• [Complete the following]
• a. Please copy out the post about getting through a divorce word for word, from start to finish.
• b. Turn the records from the line with "coordinates (37, 182)." to the end of the records into a numbered list, leaving out any blank lines.

I know... its a terrible photo of a photo that was victimized by one of her brothers. I think it might have been from 8th grade step-up.
Hard to tell at this point.
I have a good friend who is going through divorce.
She is brighter than I was.
She is doing it in a timely manor, unlike me who took ten years of separation before I got my actual divorce.
By the time I got around to it, I was just desperate to get on with my life... all the inner processes of ending a long term relationship had pretty much run its course.
However, I do recall those unpleasant processes well.
I was fortunate that my kids stepped up to the plate and took over some of my needs. Simple touch for one. The hugs, pecks on the cheek, a light touch of a hand on your shoulder. The kind of affection that everyone needs and has nothing to do with sex.
Companionship, conversation.
All requirements of mentally healthy people.
I think a great deal about my friend right now and how difficult the process can be. I tried to think back on what helped me.
Beyond a shadow of a doubt, it was my kids.
Both the Bear and Max became very huggie.
Squeaky on the other hand would see me coming toward him with the intention of getting a hug and put up his hand saying
"No touching! No touching!"
Don't let that fool you. He always hugged with a smile despite the protest.

• [Data to process]
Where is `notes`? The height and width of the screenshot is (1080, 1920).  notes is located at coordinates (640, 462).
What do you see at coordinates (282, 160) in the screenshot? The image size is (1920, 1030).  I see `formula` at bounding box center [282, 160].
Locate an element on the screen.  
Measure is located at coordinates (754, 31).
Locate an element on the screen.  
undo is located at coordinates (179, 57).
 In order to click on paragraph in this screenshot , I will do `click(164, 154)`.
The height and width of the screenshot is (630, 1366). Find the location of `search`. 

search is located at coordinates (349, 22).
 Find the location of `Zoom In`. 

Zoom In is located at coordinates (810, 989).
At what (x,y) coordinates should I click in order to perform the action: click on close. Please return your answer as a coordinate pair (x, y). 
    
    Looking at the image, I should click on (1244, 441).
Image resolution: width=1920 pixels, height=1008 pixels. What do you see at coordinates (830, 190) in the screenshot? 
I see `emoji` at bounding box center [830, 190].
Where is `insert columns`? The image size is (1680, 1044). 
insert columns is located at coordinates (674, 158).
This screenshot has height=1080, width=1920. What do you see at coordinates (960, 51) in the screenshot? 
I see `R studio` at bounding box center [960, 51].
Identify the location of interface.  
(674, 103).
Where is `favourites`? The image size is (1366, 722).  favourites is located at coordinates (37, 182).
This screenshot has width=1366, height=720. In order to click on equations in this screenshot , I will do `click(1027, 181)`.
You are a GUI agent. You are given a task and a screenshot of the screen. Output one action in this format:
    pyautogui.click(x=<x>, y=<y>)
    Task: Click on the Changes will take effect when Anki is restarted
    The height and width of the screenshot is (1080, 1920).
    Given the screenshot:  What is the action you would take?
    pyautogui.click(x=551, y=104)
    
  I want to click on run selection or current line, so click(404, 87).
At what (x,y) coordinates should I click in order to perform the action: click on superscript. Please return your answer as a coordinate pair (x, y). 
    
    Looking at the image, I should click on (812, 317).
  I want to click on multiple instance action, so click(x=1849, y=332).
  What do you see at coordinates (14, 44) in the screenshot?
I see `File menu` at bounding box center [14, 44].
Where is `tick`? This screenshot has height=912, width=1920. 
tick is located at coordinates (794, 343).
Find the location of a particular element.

• [Results for the exercise]
• a.
I know... its a terrible photo of a photo that was victimized by one of her brothers. I think it might have been from 8th grade step-up.
Hard to tell at this point.
I have a good friend who is going through divorce.
She is brighter than I was.
She is doing it in a timely manor, unlike me who took ten years of separation before I got my actual divorce.
By the time I got around to it, I was just desperate to get on with my life... all the inner processes of ending a long term relationship had pretty much run its course.
However, I do recall those unpleasant processes well.
I was fortunate that my kids stepped up to the plate and took over some of my needs. Simple touch for one. The hugs, pecks on the cheek, a light touch of a hand on your shoulder. The kind of affection that everyone needs and has nothing to do with sex.
Companionship, conversation.
All requirements of mentally healthy people.
I think a great deal about my friend right now and how difficult the process can be. I tried to think back on what helped me.
Beyond a shadow of a doubt, it was my kids.
Both the Bear and Max became very huggie.
Squeaky on the other hand would see me coming toward him with the intention of getting a hug and put up his hand saying
"No touching! No touching!"
Don't let that fool you. He always hugged with a smile despite the protest.

• b.
1. Where is `favourites`? The image size is (1366, 722).  favourites is located at coordinates (37, 182).
2. This screenshot has width=1366, height=720. In order to click on equations in this screenshot , I will do `click(1027, 181)`.
3. You are a GUI agent. You are given a task and a screenshot of the screen. Output one action in this format:
4.     pyautogui.click(x=<x>, y=<y>)
5.     Task: Click on the Changes will take effect when Anki is restarted
6.     The height and width of the screenshot is (1080, 1920).
7.     Given the screenshot:  What is the action you would take?
8.     pyautogui.click(x=551, y=104)
9.   I want to click on run selection or current line, so click(404, 87).
10. At what (x,y) coordinates should I click in order to perform the action: click on superscript. Please return your answer as a coordinate pair (x, y). 
11.     Looking at the image, I should click on (812, 317).
12.   I want to click on multiple instance action, so click(x=1849, y=332).
13.   What do you see at coordinates (14, 44) in the screenshot?
14. I see `File menu` at bounding box center [14, 44].
15. Where is `tick`? This screenshot has height=912, width=1920. 
16. tick is located at coordinates (794, 343).
17. Find the location of a particular element.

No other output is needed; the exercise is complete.